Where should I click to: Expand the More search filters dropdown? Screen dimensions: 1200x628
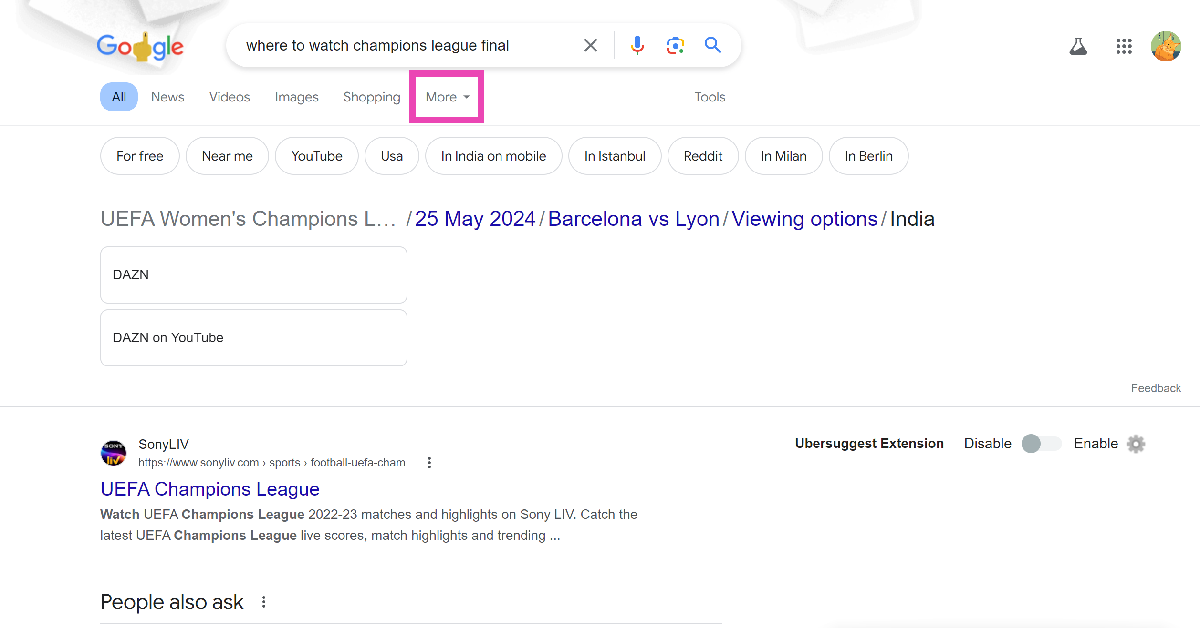pyautogui.click(x=447, y=97)
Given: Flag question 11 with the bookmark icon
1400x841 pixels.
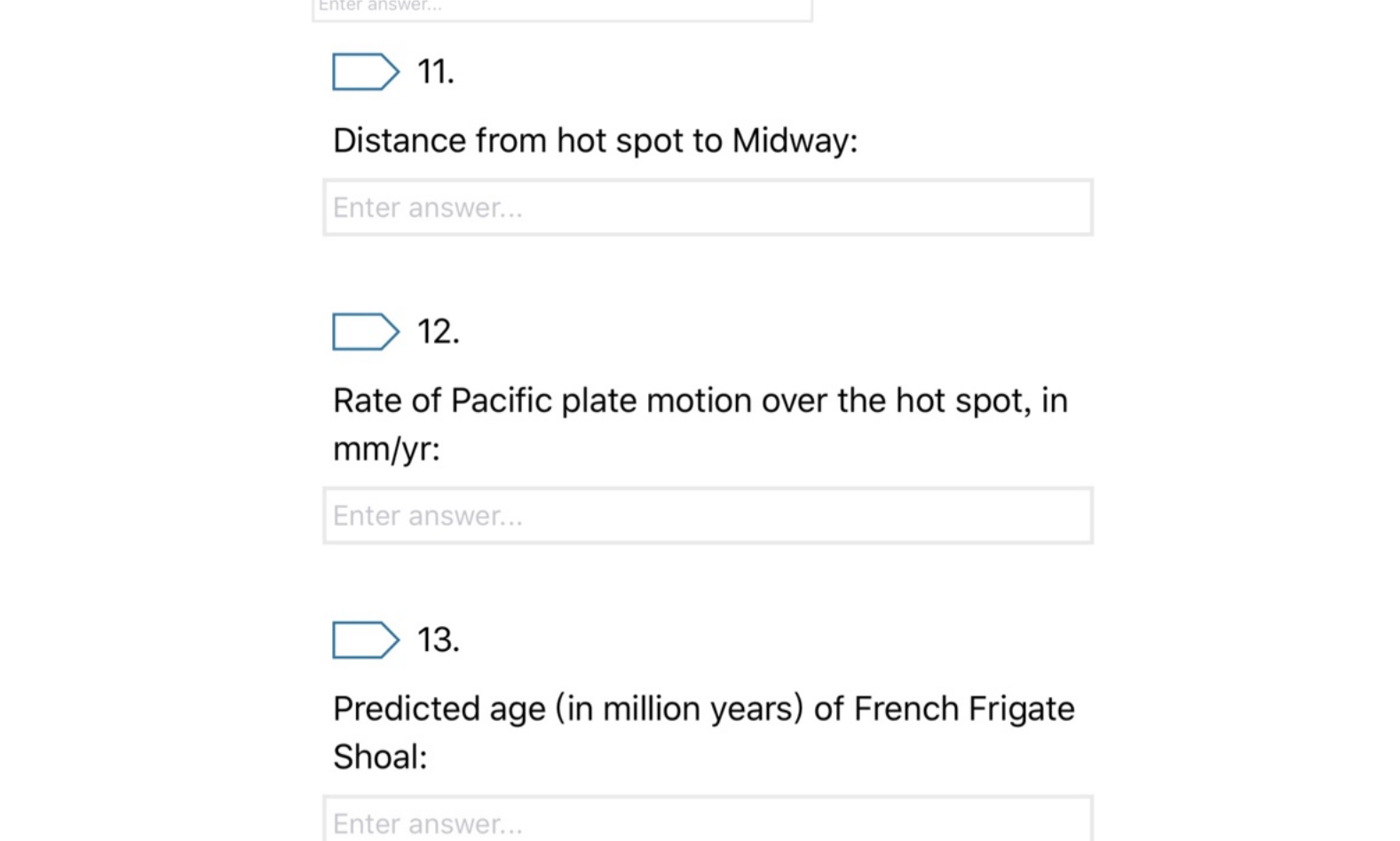Looking at the screenshot, I should (x=366, y=72).
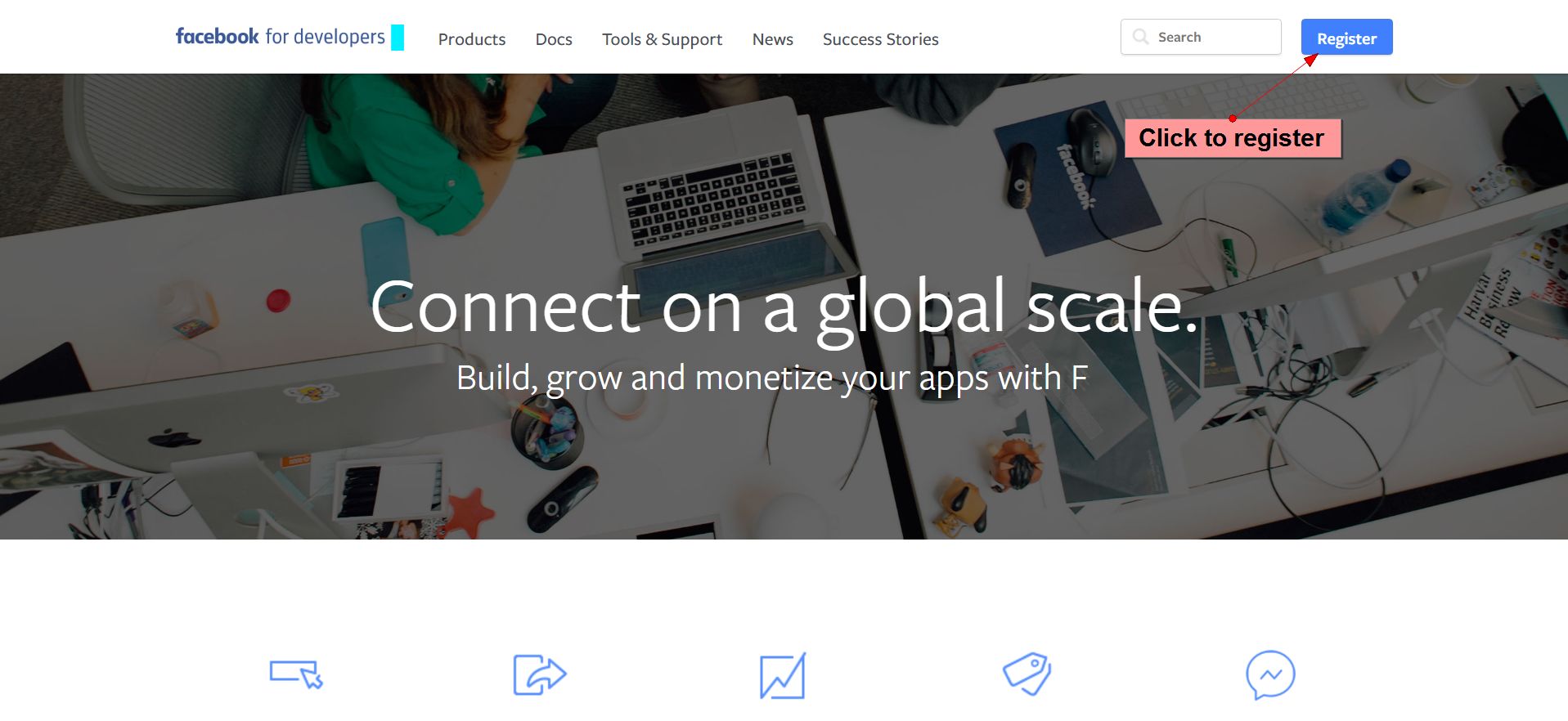The width and height of the screenshot is (1568, 721).
Task: Go to the News page
Action: pyautogui.click(x=773, y=39)
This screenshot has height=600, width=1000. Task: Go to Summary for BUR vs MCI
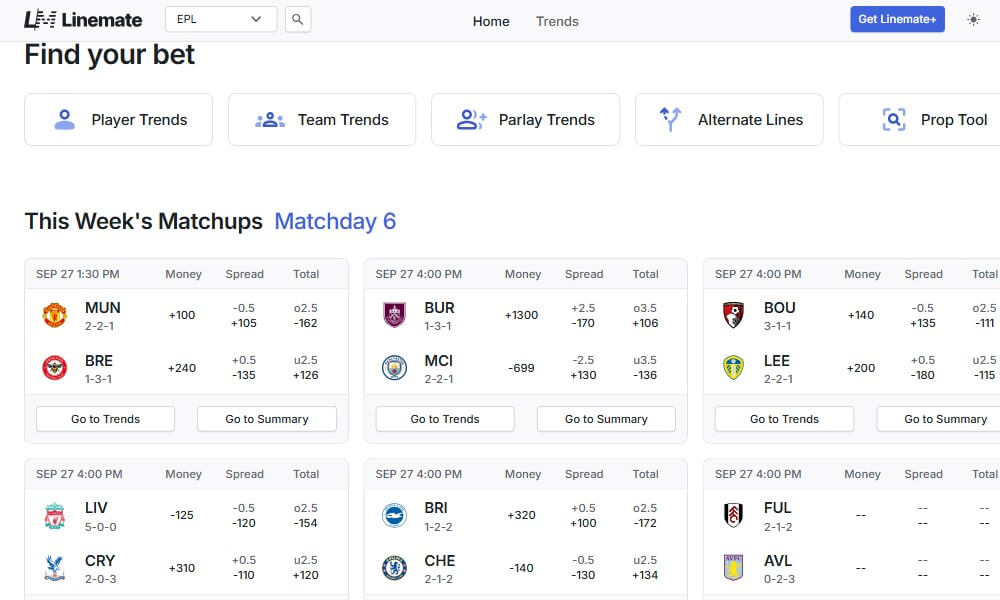pyautogui.click(x=606, y=419)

☆ ☆ ☆ ☆

[REQUIRED WORK] A verbatim transcription of the listing is expected, with no pictures included.

[PROBLEM SOLUTION]
Where should I click to: Expand the More search filters dropdown? Screen dimensions: 1200x628
pyautogui.click(x=447, y=97)
Given: Flag question 11 with the bookmark icon
1400x841 pixels.
Looking at the screenshot, I should (x=366, y=72).
The width and height of the screenshot is (1568, 721).
Task: Go to the News page
Action: pyautogui.click(x=773, y=39)
This screenshot has height=600, width=1000. Task: Go to Summary for BUR vs MCI
pyautogui.click(x=606, y=419)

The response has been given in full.